Hillary Clinton listens to a question during a campaign stop Wednesday, in Derry, N.H. (Matt Rourke/Associated Press)

Sander M. Levin, a Democrat, represents Michigan’s 9th Congressional District in the House. Henry Waxman, a Democrat, represented California’s 33rd Congressional District in the House from 1975 to 2015.

In all of our years promoting progressive legislative policies in Congress, no vote was more challenging or consequential than the one to pass the Affordable Care Act.

As the former chairs of the two House committees that had primary jurisdiction over health-care reform when the ACA was passed in 2010, we’re proud to have helped realize a long-standing goal of the Democratic Party, moving our nation significantly closer to attaining universal health care.

Thanks to the ACA, nearly 18 million previously uninsured Americans have health coverage. Insurance companies can no longer deny people coverage for preexisting conditions or charge them more just for being women. There are no longer annual or lifetime limits on care, and young people can remain on their parents’ plans through age 26. In short, the ACA stands as a historic triumph for our party and the nation.

President Obama had the grit and courage to make health-care reform a top priority of his administration. And 219 House Democrats, 58 Senate Democrats and two independents — including Sen. Bernie Sanders of Vermont — stood together to forever transform health care in the United States.

But this pivotal bill passed by the smallest possible margin. It wasn’t easy, and we weren’t sure we even had the necessary votes until right before they were cast. Then, in the election that followed, Republicans succeeded in vilifying the new law, and we watched as many colleagues who had taken those courageous votes lost their seats.

Since the ACA became law, we have lost majority control of the House and Senate, while opposition to the law has been constant and implacable. Republicans in Congress, backed by entrenched and ideologically driven interests, have voted to repeal or dismantle the law a mind-boggling 62 times.

Until recently, these votes were merely symbolic. But weeks ago, opponents succeeded in passing a bill to overturn the ACA. Of course, the president wasn’t about to sign a repeal of his signature achievement. But in 2017, a President Trump , or a President Cruz, or any other Republican would do so in a heartbeat. They promise daily to do just that.

That is why we are both speaking out now, forcefully and clearly, as the Democratic presidential primary unfolds.

Our party needs our nominee to emphasize what a breakthrough the ACA was, and how it’s working for millions of Americans and improving our health-care system.
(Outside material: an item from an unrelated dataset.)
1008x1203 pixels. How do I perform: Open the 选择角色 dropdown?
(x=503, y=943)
We’ll need to convince voters in the general election that defending the ACA is a reason to vote Democratic. The same will be true in key contests in the Senate and House.
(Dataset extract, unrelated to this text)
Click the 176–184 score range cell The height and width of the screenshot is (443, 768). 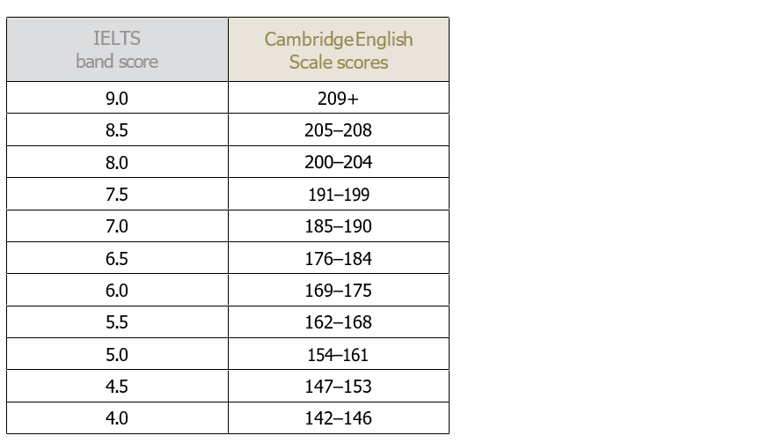coord(339,258)
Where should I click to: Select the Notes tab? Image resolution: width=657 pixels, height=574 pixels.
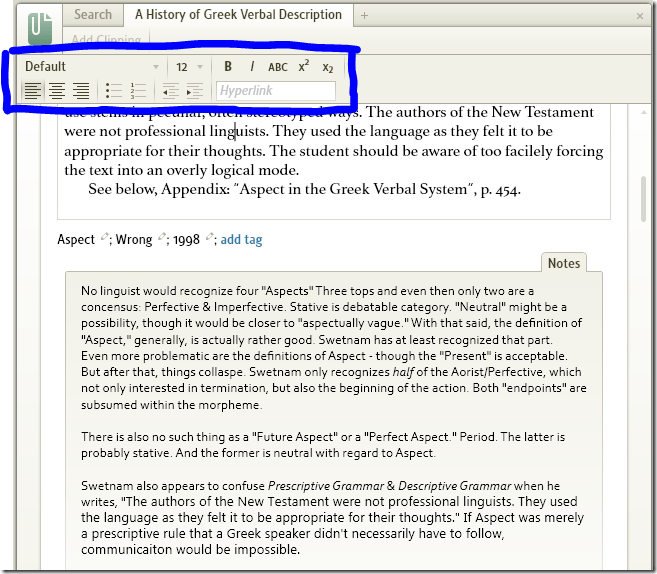(x=564, y=263)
That’s why we believe that Sanders’s proposal to throw away the ACA to pursue a single-payer system is counterproductive at best and dangerous at worst.

After years of Democrats holding the line to defend, implement and improve the law, Sanders would surrender the ground we’ve fought so hard to gain to those in favor of repeal.

Ron Pollack, the executive director of Families USA, has said he worries it “moves us away from an effective and practical agenda.” Policy-oriented progressive writers Jonathan Cohn, Matthew Yglesias and Jonathan Chait have each described Sanders’s plan as vague and unrealistic. New York Times columnist Paul Krugman, a Nobel Prize-winning economist, has declared that “for all the talk about being honest and upfront . . . Sanders ended up delivering mostly smoke and mirrors.”

Many worry that relying on funding from income and payroll taxes, as the Sanders plan does, means that many people who receive subsidized coverage today would end up worse off. For example, under the ACA, people on Medicaid and families on health-care exchanges get coverage with strictly limited premiums and caps on cost sharing. Under the Sanders plan, they would bear a new tax burden that, in many cases, could lead to them paying more for coverage than they do now.

We know we still must work toward 100 percent coverage. We need to lower out-of-pocket costs and the price of prescription drugs. We would have liked to see a public insurance option created to increase competition and drive down prices. But the ACA is a major step forward and a foundation for further progress. So let’s not go back to the drawing board.

Ever since Hillary Clinton first testified before Congress in 1993 on the need for the United States to pursue universal health care, she has been fighting this battle. Today, she has put forward real and achievable ideas to keep the ACA moving forward, and that is a major reason we both support her to be our party’s 2016 presidential nominee. We have confidence in her ability to help Democrats complete our great unfinished work.